You are viewing a plain text version of this content. The canonical link for it is here.
Posted to users@spamassassin.apache.org by Justin Mason <jm...@jmason.org> on 2008/02/18 11:50:18 UTC

Re: SVN notifications killing spamassassin

Eric A. Hall writes:
> I sometimes get SVN notifications that contain lists of files and their
> status. The filenames will often get picked up by the URI matching
> algorithm, each of which end up being processed through numerous lookups
> (URICOUNTRY, my LDAP filter, etc). Sometimes I get very large messages
> with hundreds of file lists, which in turn causes spamassassin to go into
> never-never land while it thinks about the hundreds of "URI" matches.
> 
> For example,
> 
>   A    fpo/reports/perl/nagios_notifications1.pl.bak
>   A    foo/reports/perl/nagios_outages1.pl
>   A    foo/reports/perl/GWIR.pm
> 
> nagios_outages1.pl will be determined as a URI for .pl domain and GWIR.pm
> will be determined as a URI for .pm domain, and so forth.

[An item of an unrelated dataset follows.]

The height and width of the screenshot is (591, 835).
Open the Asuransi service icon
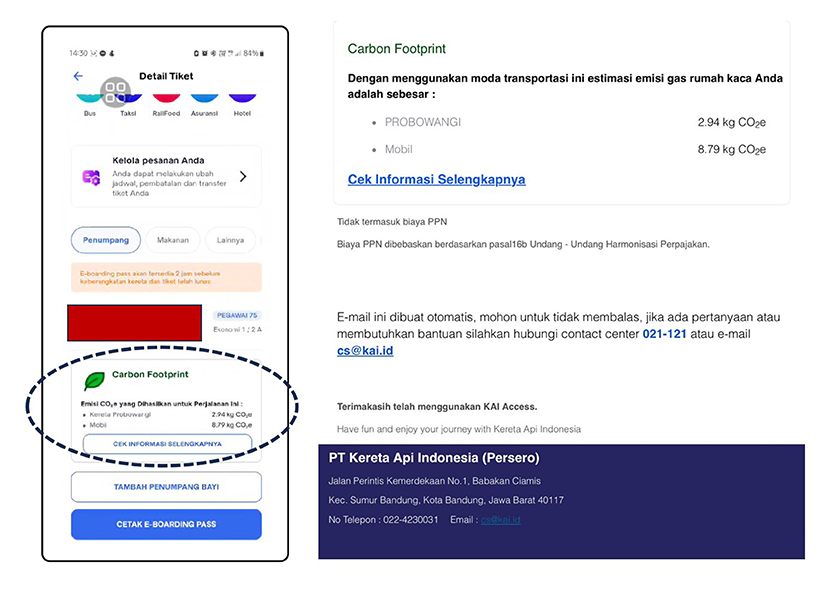[x=204, y=98]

The only way to
> get these messages through is to disable spamassassin...
> 
> I've updated to 3.2.4 just now and it still has the same problem
> 
> I'm guessing the URI analyzer needs to be smarter.

The URI analyzer already is smarter ;)

Changing the URICountry plugin is the way to fix this.

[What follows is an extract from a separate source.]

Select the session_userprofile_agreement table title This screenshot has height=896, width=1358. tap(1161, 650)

The Mail/SpamAssassin/Plugin/URIDetail plugin is a good example of how
plugins can get metadata about the URIs via the get_uri_detail_list() API.
looking at the POD doc and source for that
in Mail/SpamAssassin/PerMsgStatus, I see that "types" == "parsed" should
mean that the URI was inferred, instead of found in a link or image.
URICountry should ignore URIs of that type.

--j.

Re: SVN notifications killing spamassassin

Posted by "Eric A. Hall" <eh...@ehsco.com>.
On 2/18/2008 5:50 AM, Justin Mason wrote:
> Eric A. Hall writes:
>> I sometimes get SVN notifications that contain lists of files and their
>> status. The filenames will often get picked up by the URI matching
>> algorithm, each of which end up being processed through numerous lookups
>> (URICOUNTRY, my LDAP filter, etc). Sometimes I get very large messages
>> with hundreds of file lists, which in turn causes spamassassin to go into
>> never-never land while it thinks about the hundreds of "URI" matches.
>>
>> For example,
>>
>>   A    fpo/reports/perl/nagios_notifications1.pl.bak
>>   A    foo/reports/perl/nagios_outages1.pl
>>   A    foo/reports/perl/GWIR.pm
>>
>> nagios_outages1.pl will be determined as a URI for .pl domain and GWIR.pm
>> will be determined as a URI for .pm domain, and so forth. The only way to
>> get these messages through is to disable spamassassin...
>>
>> I've updated to 3.2.4 just now and it still has the same problem
>>
>> I'm guessing the URI analyzer needs to be smarter.
> 
> The URI analyzer already is smarter ;)
> 
> Changing the URICountry plugin is the way to fix this.

It doesn't appear to be URICountry that's dying. Either way though, I bet
all of the plugins will perform a lot better when they are no longer being
passed filenames.


-- 
Eric A. Hall                                        http://www.ehsco.com/
Internet Core Protocols          http://www.oreilly.com/catalog/coreprot/